Some subdivisions don't allow them. But....my BIL has them in his back yard and he has 7 kids. Put them right next to his raspberries and sends the kids out to pick....no problems so far.


----------



## Iddee (Sep 25, 2005)

I live in a subdivision and have had as high as 30 hives in my yard. I rotate them in and out as I make splits, capture swarms, and sell hives.

Not one neighbor has ever said anything negative about them. One lady is going to learn to work them this spring. All of them get honey when they want it.


----------



## sugarbush (Jul 15, 2007)

I am in a neighborhood too, I don't keep all my hives at my home, but usually four or five. I have 8 out there right now. The neighbors were a little grumpy when we moved in, but a little honey has made them smile. If you have a privacy fence your neighbors don't even have to know they are there. I think my inner city hives do better than the ones I have out on farms. There are alot of power line right of ways and such in the city that go un-mowed as well a the decorative flowers and dandilion lawns.

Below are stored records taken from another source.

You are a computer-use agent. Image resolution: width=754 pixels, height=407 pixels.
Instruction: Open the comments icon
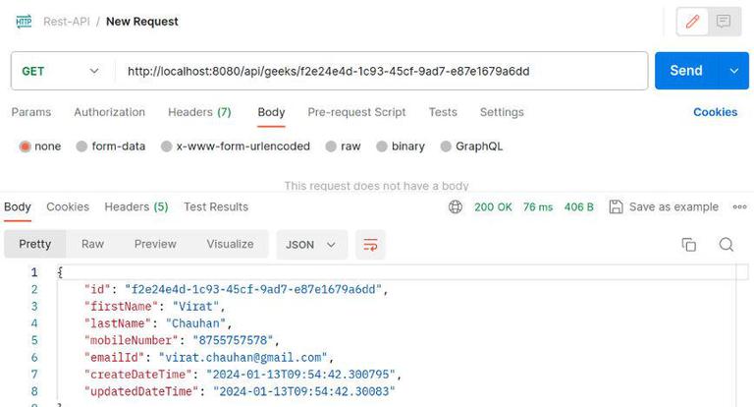click(724, 21)
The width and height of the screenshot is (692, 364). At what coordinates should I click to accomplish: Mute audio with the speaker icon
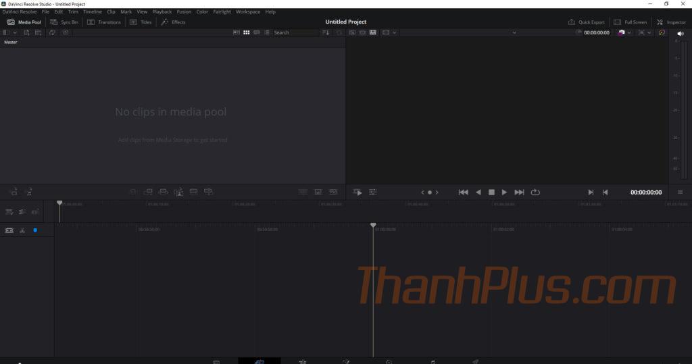point(680,33)
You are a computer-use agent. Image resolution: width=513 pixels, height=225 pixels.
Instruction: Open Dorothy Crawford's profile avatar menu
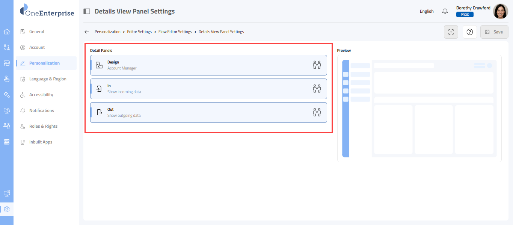[x=500, y=11]
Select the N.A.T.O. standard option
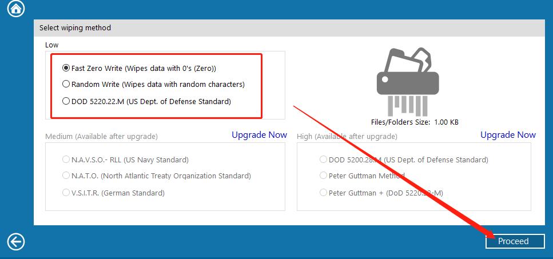Image resolution: width=553 pixels, height=259 pixels. click(157, 176)
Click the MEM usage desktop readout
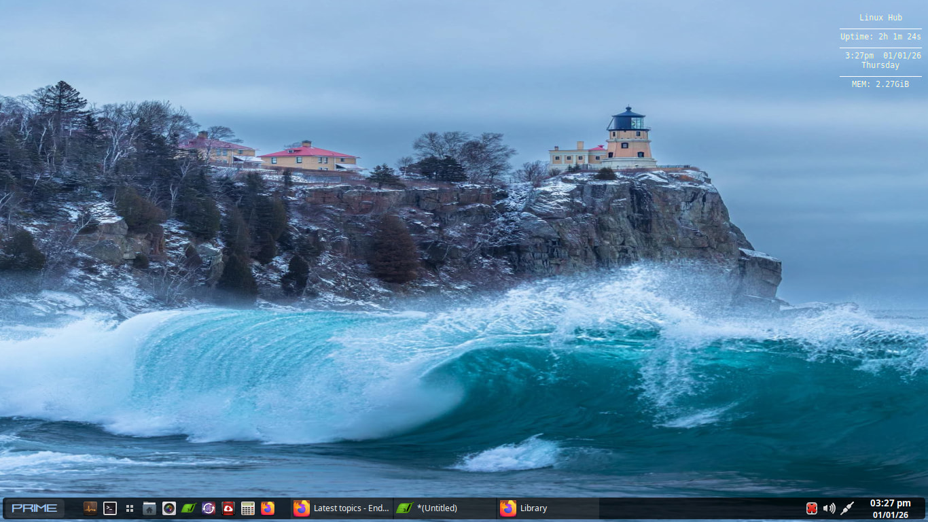This screenshot has width=928, height=522. point(880,84)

I told one neighbor who came to me and complained about my hives that the bees are here anyway, it doesn't matter whether they are in the tree down the street or a hive in my yard. He was happy with that answer and a pint of honey.


----------



## Mike in Ohio (Oct 29, 2002)

Bees make fine neighbors, even in the city. That doesn't mean that all people will recognize that. 

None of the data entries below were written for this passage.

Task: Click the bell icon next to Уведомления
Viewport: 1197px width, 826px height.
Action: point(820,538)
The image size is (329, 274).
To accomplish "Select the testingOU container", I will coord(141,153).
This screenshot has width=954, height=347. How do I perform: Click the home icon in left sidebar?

The first thing to do is to find out whether there are any local ordinances. IF you belong to a homeowners association you better check that real carefully.

Do you have a secluded spot on your property that you can place the hives. If you put some kind of barrier in front of the hives about 10 feet out it will cause the bees to fly a bit higher as they enter and leave the hive.

Just a couple thoughts.

Mike


----------



## sparky5982 (Nov 25, 2007)

It seems like the only time hives in a neighbor hood are a 'problem' is if they are placed in clear sight. Out of sight, out of mind. Even with a full hive of bees in your backyard, I doubt your neighbor three doors down will have more stinging insects in his yard than he does now.


----------



## Metagirrl (Oct 8, 2006)

Thanks for the tips! Maybe I can think of a way to "camouflage" a hive, as we don't have a fence.... I'll check the covenants too, although I don't seem to remember anything in them. If I did fence around a hive (I'm thinking picket fence as a trellis for something green), how far should I keep if from the hive?


----------



## dcross (Aug 12, 2005)

Provide water at all times, or they'll end up in the nearest pool or hot tub.


----------



## indypartridge (Oct 26, 2004)

Hi Metagirrl,

I know several people who live in the city and/or subdivisions who have bees. I even know where a church is in Indy with hives on the roof! 

Have you looked into taking a beekeeping class? There's a good one coming up very soon:
http://indianabeekeepingschool.com/

The guy who teaches it lives in a subdivision & has over a dozen colonies
http://www.bluffwoodcreek.com/honey/


----------



## Metagirrl (Oct 8, 2006)

Thanks, Indypartridge. I checked out his site, and that guy lives just a couple of miles from me! I'm going to look into taking his class!

Thanks Again!


----------



## OkieDavid (Jan 15, 2007)

I've seen "townies" camo their hives by placing a gutted out A/C unit over the top of the hive......nothing unnatural about an A/C unit sitting behind the house


----------



## sparky5982 (Nov 25, 2007)

OkieDavid said:


> .....nothing unnatural about an A/C unit sitting behind the house


That is very creative.


----------